Sadly, I fear the Fraternity, just as often as society, has failed and continues to fail such men as Brother Wilde. Consider, for example, that it was not until over a decade-and-a-half after his membership lapsed (Masonic affiliations ending due to non-payment of dues is nothing new, it would seem,) that Bro. Wilde’s name was stricken from the records of the Masonic institutions at Oxford (in 1895, right around the time of his conviction for homosexual acts. Suspect timing, to say the least). Even in recent days, (2015 and 2016, respectively,) the Grand Lodges of Georgia and Tennessee voted to prohibit gay men from joining the Fraternity in their jurisdictions, and expel their gay membership. The Grand Lodges of England, DC, California, and many others suspended Masonic recognition of these Grand Lodges as a direct result. These edicts were tested and upheld – if not expanded – in this very year, when a (straight) pastor was expelled from Tennessee Masonry for performing perfectly legal same-sex marriage ceremonies.
How many more years of talent, how many great works of art and literature was the world denied due to the prejudicial laws and bigoted morays of 19th century England? And how many more do we continue to be denied to this very day, by choosing to cling to such backwards thinking?

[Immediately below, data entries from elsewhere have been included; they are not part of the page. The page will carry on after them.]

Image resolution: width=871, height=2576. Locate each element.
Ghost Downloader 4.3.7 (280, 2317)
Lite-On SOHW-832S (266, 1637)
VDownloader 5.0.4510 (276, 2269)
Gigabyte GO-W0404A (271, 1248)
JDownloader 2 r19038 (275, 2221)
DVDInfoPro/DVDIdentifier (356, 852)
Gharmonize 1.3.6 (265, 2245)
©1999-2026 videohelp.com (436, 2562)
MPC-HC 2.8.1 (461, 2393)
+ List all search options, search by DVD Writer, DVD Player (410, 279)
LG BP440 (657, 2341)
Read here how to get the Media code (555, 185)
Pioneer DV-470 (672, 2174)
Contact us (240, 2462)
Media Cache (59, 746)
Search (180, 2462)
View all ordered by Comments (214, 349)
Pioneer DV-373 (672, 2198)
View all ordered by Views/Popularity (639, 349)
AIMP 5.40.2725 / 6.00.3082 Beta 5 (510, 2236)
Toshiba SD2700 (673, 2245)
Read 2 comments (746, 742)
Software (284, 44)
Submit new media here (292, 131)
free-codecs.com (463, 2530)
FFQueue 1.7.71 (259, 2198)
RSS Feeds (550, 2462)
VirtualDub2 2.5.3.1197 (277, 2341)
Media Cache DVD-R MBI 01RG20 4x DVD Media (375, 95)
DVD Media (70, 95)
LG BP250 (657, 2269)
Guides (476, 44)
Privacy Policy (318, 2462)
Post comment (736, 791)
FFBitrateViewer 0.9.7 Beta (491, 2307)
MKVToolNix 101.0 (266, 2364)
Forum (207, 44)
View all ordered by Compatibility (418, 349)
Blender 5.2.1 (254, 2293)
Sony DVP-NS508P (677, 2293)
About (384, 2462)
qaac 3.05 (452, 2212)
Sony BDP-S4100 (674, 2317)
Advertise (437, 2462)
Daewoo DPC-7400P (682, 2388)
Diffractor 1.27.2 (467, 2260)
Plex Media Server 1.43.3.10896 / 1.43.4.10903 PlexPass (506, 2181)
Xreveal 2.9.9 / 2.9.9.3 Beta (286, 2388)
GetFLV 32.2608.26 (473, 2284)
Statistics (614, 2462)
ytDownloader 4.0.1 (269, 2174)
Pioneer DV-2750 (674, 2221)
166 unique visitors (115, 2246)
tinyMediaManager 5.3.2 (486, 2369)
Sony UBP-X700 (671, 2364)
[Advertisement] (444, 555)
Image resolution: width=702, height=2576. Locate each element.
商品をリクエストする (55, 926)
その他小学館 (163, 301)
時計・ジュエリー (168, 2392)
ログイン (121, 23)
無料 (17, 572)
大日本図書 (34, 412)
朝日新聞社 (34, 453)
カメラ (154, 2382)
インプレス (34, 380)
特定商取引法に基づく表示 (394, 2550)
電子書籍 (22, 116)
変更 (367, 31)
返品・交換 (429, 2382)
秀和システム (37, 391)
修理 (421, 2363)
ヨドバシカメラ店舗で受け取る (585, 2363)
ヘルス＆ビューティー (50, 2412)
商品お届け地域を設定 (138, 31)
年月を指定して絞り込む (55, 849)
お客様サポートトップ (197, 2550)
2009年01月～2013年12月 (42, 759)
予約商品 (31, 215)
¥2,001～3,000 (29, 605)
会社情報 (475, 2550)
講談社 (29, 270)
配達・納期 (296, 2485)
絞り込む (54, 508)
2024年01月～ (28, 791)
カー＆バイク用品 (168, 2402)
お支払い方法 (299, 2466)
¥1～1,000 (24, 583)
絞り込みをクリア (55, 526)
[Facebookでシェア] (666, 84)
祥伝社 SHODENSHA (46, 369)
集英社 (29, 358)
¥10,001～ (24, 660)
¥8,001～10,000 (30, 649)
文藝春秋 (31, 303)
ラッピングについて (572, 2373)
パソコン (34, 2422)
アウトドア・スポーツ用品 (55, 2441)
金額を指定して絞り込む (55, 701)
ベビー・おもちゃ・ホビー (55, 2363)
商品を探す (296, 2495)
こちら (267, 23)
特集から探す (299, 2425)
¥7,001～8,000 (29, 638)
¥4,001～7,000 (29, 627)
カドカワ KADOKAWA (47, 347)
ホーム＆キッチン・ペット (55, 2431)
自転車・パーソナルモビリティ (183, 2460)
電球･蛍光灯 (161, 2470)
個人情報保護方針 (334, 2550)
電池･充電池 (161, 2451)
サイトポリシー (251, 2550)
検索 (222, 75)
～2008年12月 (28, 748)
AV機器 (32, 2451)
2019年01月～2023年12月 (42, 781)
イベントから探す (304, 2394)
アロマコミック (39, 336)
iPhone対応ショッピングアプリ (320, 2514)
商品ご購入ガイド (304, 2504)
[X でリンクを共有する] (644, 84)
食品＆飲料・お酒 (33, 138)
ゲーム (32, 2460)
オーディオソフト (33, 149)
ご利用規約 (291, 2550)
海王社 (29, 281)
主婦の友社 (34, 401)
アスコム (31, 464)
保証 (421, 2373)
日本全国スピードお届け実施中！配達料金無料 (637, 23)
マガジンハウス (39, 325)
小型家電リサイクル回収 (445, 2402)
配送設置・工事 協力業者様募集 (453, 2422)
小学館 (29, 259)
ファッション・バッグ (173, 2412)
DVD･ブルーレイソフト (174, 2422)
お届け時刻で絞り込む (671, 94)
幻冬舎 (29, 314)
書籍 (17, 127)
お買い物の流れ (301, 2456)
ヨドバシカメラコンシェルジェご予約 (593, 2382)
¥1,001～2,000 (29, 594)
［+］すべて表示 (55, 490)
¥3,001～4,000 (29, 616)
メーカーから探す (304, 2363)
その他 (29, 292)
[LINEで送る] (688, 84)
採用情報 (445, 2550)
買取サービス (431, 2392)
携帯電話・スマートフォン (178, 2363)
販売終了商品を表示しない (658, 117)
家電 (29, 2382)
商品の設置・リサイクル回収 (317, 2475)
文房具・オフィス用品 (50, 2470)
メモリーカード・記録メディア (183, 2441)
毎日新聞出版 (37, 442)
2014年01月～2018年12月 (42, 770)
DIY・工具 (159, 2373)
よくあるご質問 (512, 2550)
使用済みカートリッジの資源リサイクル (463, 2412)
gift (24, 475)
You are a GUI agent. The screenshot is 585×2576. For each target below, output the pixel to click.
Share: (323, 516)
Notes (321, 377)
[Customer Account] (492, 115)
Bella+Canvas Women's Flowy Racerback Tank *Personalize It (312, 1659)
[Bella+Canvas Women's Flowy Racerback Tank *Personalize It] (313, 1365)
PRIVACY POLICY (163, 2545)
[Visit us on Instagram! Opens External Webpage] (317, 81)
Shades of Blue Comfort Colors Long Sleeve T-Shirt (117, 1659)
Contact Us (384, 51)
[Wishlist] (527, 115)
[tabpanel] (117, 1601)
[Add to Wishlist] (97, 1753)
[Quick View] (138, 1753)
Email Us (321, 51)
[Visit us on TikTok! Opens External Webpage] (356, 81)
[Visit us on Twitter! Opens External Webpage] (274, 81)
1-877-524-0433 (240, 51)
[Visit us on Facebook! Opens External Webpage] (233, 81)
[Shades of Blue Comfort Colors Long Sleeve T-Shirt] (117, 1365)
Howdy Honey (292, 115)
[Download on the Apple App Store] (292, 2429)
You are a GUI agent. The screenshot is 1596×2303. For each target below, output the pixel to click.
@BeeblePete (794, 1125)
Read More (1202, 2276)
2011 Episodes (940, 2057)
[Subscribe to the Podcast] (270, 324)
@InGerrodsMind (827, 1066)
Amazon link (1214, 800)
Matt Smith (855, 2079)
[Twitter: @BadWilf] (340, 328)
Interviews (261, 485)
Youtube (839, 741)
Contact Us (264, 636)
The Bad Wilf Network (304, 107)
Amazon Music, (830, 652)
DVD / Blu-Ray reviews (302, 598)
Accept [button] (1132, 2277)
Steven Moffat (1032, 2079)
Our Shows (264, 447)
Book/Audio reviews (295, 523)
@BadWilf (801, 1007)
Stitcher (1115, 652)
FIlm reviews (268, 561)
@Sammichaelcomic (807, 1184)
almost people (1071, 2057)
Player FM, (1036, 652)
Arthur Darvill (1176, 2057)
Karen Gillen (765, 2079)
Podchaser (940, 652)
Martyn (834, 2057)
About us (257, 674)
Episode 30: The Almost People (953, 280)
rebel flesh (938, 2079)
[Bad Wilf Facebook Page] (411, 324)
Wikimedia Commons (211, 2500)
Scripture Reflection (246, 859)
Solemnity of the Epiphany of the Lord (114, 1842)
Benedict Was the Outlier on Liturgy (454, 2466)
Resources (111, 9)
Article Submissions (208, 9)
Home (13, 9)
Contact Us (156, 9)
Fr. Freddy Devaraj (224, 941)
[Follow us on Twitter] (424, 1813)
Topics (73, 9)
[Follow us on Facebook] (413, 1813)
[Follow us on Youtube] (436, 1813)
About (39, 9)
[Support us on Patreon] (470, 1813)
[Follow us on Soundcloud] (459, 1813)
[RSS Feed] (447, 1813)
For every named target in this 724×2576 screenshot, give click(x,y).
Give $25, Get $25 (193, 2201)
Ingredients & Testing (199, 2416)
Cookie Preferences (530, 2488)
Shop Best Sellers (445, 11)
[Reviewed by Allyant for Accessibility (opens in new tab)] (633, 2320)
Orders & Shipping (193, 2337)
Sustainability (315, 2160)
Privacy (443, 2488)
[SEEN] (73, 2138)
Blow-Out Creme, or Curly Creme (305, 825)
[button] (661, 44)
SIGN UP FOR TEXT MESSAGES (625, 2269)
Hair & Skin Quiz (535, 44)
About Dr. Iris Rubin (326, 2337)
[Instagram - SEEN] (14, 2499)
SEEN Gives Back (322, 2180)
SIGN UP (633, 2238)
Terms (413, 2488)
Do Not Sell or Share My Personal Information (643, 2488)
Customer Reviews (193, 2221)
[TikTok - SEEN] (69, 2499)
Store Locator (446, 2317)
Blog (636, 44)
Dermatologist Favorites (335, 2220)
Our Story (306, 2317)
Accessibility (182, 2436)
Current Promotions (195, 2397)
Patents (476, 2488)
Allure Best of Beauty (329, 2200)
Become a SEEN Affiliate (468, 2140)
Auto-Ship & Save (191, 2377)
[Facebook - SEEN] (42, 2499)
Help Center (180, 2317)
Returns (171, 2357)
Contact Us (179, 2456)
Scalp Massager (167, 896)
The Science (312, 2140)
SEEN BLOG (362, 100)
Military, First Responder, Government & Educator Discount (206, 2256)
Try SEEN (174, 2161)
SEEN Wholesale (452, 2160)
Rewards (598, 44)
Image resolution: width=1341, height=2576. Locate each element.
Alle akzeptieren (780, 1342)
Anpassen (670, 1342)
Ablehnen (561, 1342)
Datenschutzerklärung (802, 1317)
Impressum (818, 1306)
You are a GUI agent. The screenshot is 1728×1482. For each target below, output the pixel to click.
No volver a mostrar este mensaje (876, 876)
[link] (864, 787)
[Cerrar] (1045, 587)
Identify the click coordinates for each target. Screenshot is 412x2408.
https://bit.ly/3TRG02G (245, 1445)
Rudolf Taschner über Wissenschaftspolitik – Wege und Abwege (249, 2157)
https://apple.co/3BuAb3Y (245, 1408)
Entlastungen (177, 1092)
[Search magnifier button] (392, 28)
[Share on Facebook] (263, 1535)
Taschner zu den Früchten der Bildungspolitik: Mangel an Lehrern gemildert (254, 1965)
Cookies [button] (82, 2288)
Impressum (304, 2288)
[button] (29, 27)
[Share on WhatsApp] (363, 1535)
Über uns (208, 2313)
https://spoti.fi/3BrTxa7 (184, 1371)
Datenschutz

Professor Stephen Jay Gould once wrote that he was, “somehow, less interested in the weight and convolutions of Einstein’s brain than in the near certainty that people of equal talent have lived and died in cotton fields and sweatshops.” I feel that this sentiment can be applied to this situation, even now, both within and without the craft – perhaps you will come away, as I have, with the notion that, rather than focus entirely on one Brother, who was failed by both the Craft and society, we should focus on ensuring that such mistakes do not repeat. That we work instead to ensure that we do not in future deprive ourselves of such illuminated minds by clinging to outdated prejudices and bigotry.
I hope you will all take this to heart, and remember this June, not only as a time of celebration and rainbows, but as a period of reflection and appreciation for the lives of our proud Brothers, both famous and unsung, and their contributions to both the Craft and the World.
Dillon T. Ingram,
North Hollywood Lodge 542, Free and Accepted Masons of California.